With only the front wing making lift, the rear wing would be unnecessary if we could control the foil angle. But controlling the pitch angle with only one small wing is probably too difficult, although I would guess not impossible. Normal aerodynamic (or hydrodynamic) profiles are unstable in pitch, making them want to pitch away from the straight and level angle. Hang gliders overcome this problem with techniques such as reflex to make the whole wing pitch stable. This makes the wing return to its normal angle of attach after the pitch was changed. I think a hydrofoil need much more aggressive pitch stabilization which is why we need a small wing about 70cm behind the main wing. This adds a lot of pitch stability, but for anyone learning it probably feels like it does not add nearly enough.

SIZE

The front wing is normally about 600 square centimetres (cm2). Faster foils will have a less area and will need more speed before they can hold your weight up. Larger foils will normally be easier to learn on since you can stay up at a slower speed. The size of the wing makes a very big difference on how fast a foil will be, and how much glide feeling it will have. I have found that larger wings on the same low drag keel and fuselage can make a foil feel very slow and almost make it feel stuck. But getting used to a fast foil takes time and I definitely would suggest anyone learning to ride a foilboard to start on a slower, larger wing.

The rear wing is normally about 2.5 to 3 times smaller than the front wing. The further the wings are apart, the smaller the rear wing can be.

OUTLINE

The shape or outline of the wings are normally delta shape. A delta shape acts like a tapering wing that has a little bit of sweep back. Sweep back is normally used to give a wing yaw stability. When the wing yaws slightly to the one side, say left of the direction of travel, there will be more surface area and hence drag on the right hand side thus forcing the wing to face directly forward again. This is why hang gliders are delta shaped and it would be impossible to control yaw on a hang glider without a delta type wing sweep back. But on a hydrofoil, the rear wing is so far behind the front wing that any bit of drag there will create a lot more yaw stability than the wing shape can hope to achieve, unless the wingspan is very large compared to the fuselage length. A much more efficient way to add yaw stability (if needed) would be to put a small vertical fin/rudder near the rear wing and this will do much more for yaw stability than a delta wing shape I believe.

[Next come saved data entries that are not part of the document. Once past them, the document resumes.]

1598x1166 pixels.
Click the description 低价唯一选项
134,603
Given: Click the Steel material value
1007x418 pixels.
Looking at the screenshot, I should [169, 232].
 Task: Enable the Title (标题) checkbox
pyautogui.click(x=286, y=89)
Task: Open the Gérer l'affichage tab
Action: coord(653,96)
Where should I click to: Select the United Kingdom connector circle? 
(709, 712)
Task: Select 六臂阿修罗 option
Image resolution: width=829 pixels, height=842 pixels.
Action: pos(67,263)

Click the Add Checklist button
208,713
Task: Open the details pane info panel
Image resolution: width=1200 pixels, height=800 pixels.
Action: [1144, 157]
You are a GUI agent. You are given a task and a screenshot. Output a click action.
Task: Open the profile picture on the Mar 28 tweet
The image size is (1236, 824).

Some foils are more of an elliptical shape. This shape minimizes induced drag, so makes the foil as efficient as possible for a given aspect ratio. The drawback of this shape is that the stall happens across the whole wing at once, which is why aircraft do not have elliptical wings anymore. But for a hydrofoil, I have not found elliptical wings to cause sudden stalls any more than other wing shapes I tested. We can change our angle of attach and add pull from the kite quickly to get out of a stall, and even if we stall we just hit the board on top of the water and take off again. I have found that the stiffness of the keel and fuselage is a far more important factor in determining whether a foil would cause unforeseen stalls than the wing outline shape.

Wings that gradually get narrower towards the sides seems to be standard for hydrofoils. This makes sense in that the loading on the wing decreases from the middle towards the sides and the wing can be narrower towards the sides. (If the profile is kept constant, the wing thickness should become narrower as the length/chord of the wing gets narrower). A narrower wing tip also means less mass at the outsides of the wing, decreasing its moment of inertial (making it more maneuverable) and less likely to vibrate.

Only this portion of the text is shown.